Selon l’UNESCO, la migration présente « une multitude de possibilités pour les individus et les pays concernés. Elle représente pour les gens l’accès à un emploi, l’acquisition de compétences et de qualifications, l’amélioration des conditions de vie. Pour les pays d’origine et de destination, elle est un moteur de croissance et de développement. » Cet impact économique reste en effet le facteur déterminant qui pousse les Etats Africains à considérer leur diaspora comme une « sixième région ». Car ils ont commencé à réviser cette opinion sur cet exode peut « paraître en partie compensé par les transferts de fonds des migrants ». Ils ont été estimés globalement à quelque 308 milliards de dollars (154 000 milliards de FCFA) en 2008, soit trois fois le volume de l’APD. Au Sénégal, on parle de plus 600 milliards par an. L’Unesco estime qu’ils participent dans certains pays jusqu’à 45 % du PIB national et « ont parfois permis à des communautés entières affectées par des guerres, de survivre, comme en Guinée-Bissau ou en Bosnie-Herzégovine ». Mais si les transferts contribuent surtout au développement local (dépenses d’éducation et de santé, électrification), leur impact à long terme dans la création d’emplois reste faible. Puisque limité à la consommation, notamment à l’immobilier, comme dans le Nord du Sénégal *6. Du côté des pays d’accueil, il suffit de citer une étude récente d’économistes du Pnud, où les auteurs, « affirment qu’à moyen terme la croissance démographique liée à l’immigration augmente, selon la même proportion, le PIB par habitant ». Alors que selon eux, en matière de pertes d’emplois, « rien ne démontre l’existence d’un effet d’éviction du marché du travail sur les autochtones ». Sauf au niveau de « certaines catégories de travailleurs peu qualifiés ».

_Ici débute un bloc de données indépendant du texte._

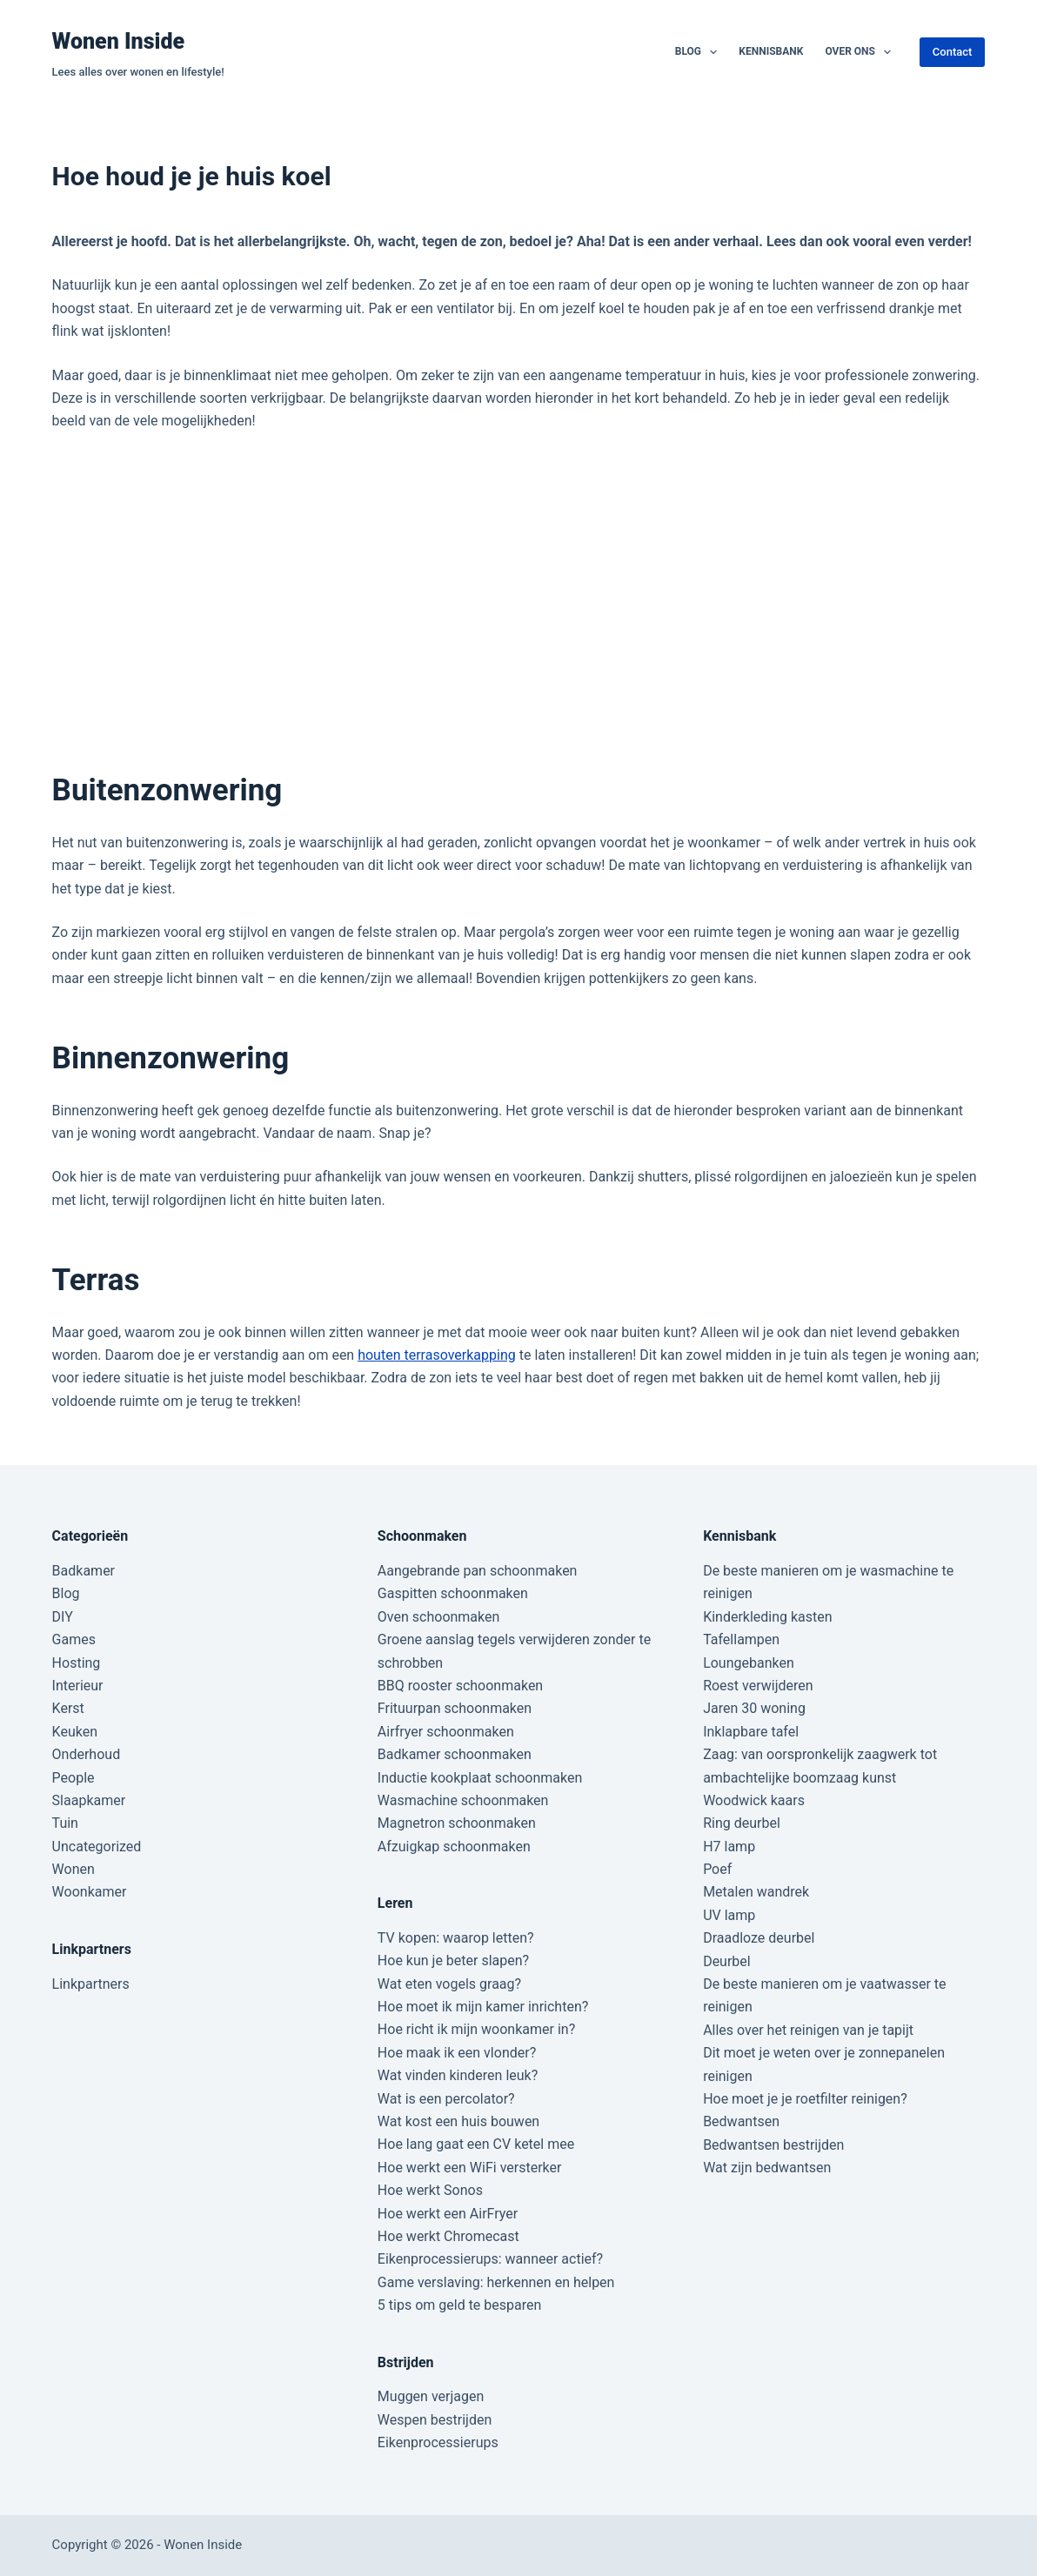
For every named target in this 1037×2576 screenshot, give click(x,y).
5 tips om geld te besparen (459, 2305)
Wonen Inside (118, 41)
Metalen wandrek (756, 1891)
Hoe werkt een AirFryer (448, 2213)
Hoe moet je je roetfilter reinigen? (805, 2099)
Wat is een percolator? (446, 2099)
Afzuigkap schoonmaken (454, 1846)
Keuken (74, 1731)
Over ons (861, 52)
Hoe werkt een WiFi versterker (470, 2167)
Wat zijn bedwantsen (767, 2167)
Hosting (76, 1663)
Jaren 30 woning (754, 1708)
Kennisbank (771, 51)
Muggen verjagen (431, 2396)
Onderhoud (86, 1754)
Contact (953, 51)
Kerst (68, 1708)
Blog (700, 52)
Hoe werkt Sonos (430, 2190)
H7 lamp (729, 1846)
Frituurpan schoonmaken (455, 1708)
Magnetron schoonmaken (457, 1823)
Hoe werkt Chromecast (448, 2236)
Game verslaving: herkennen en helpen (496, 2282)
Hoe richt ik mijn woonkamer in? (476, 2029)
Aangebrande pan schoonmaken (478, 1570)
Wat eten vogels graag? (449, 1984)
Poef (717, 1869)
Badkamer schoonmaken (455, 1754)
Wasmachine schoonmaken (463, 1800)
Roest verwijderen (758, 1685)
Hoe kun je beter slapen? (453, 1960)
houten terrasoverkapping (437, 1355)
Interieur (78, 1685)
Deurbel (727, 1961)
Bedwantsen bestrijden (773, 2145)
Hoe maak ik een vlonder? (457, 2052)
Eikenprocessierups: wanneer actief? (490, 2259)
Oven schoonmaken (438, 1617)
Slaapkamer (89, 1800)
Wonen (73, 1869)
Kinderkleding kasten (768, 1617)
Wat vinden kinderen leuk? (458, 2075)
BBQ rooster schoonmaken (460, 1685)
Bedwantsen (741, 2121)
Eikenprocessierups (438, 2442)
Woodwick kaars (754, 1800)
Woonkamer (89, 1891)
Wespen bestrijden (435, 2420)
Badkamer (83, 1570)
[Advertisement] (518, 600)
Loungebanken (748, 1663)
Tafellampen (741, 1639)
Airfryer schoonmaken (446, 1731)
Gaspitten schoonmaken (453, 1593)
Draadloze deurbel (758, 1938)
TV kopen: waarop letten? (456, 1938)
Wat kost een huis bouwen (458, 2121)
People (73, 1778)
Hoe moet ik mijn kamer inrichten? (483, 2006)
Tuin (65, 1823)
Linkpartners (91, 1984)
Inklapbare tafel (751, 1731)
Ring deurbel (741, 1823)
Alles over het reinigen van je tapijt (808, 2030)
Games (74, 1639)
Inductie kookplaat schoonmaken (480, 1778)
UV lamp (729, 1915)
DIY (62, 1617)
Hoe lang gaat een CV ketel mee (476, 2144)
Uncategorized (97, 1846)
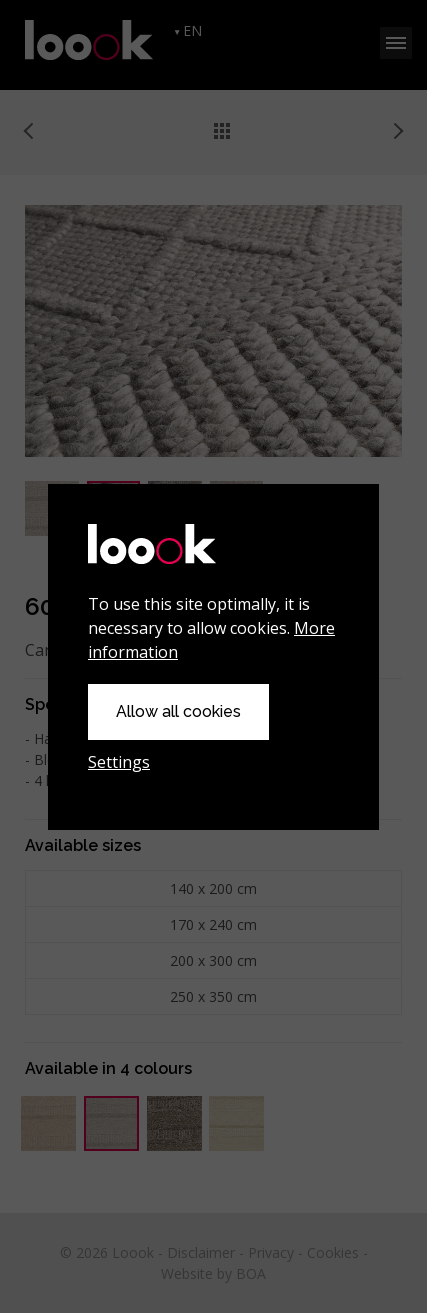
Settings (119, 762)
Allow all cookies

Compte tenu des tendances actuelles et vu que la migration a existé de tout temps et continuera d’exister, il est question de son intégration dans l’agenda du développement de l’après-2015. Au même moment, pendant que l’UNESCO participe activement au Groupe mondial sur la migration (GMM) et au Dialogue de haut niveau qu’organise l’Assemblée générale de l’ONU, Mme Ndioro Ndiaye continue sa croisade pour la formulation d’une politique nationale, tant au Sénégal que dans « tous les pays de la sous-région et de l’Union africaine ».

REFERENCES :

*1) OCDE, Les migrations internationales en chiffres. Contribution conjointe des Nations Unies/DAES et de l’OCDE au Dialogue de haut niveau des Nations Unies sur les migrations et le développement, 3-4 octobre 2013
DIOC 2010/11
www.oecd.org/fr/els/mig/dioc.htm
*2) Catherine Wihtol de Wenden, La Globalisation humaine, Puf, 2009.
*3) Wendy Brown, Murs. Les murs de séparation et le déclin de la souveraineté étatique, Les Prairies ordinaires, 2009
*4)Serge Weber, Nouvelle Europe, nouvelles migrations. Frontières, intégration, mondialisation, Le Félin, 2007.
*5) UNESCO, « International Migration and Development: Contributions and Recommendations of the International System », produite pour le Dialogue de haut niveau
*6) Christophe Jaffrelot et Christian Lequesne (dir.), L’Enjeu mondial. Les migrations, Presses de Sciences Po, 2009.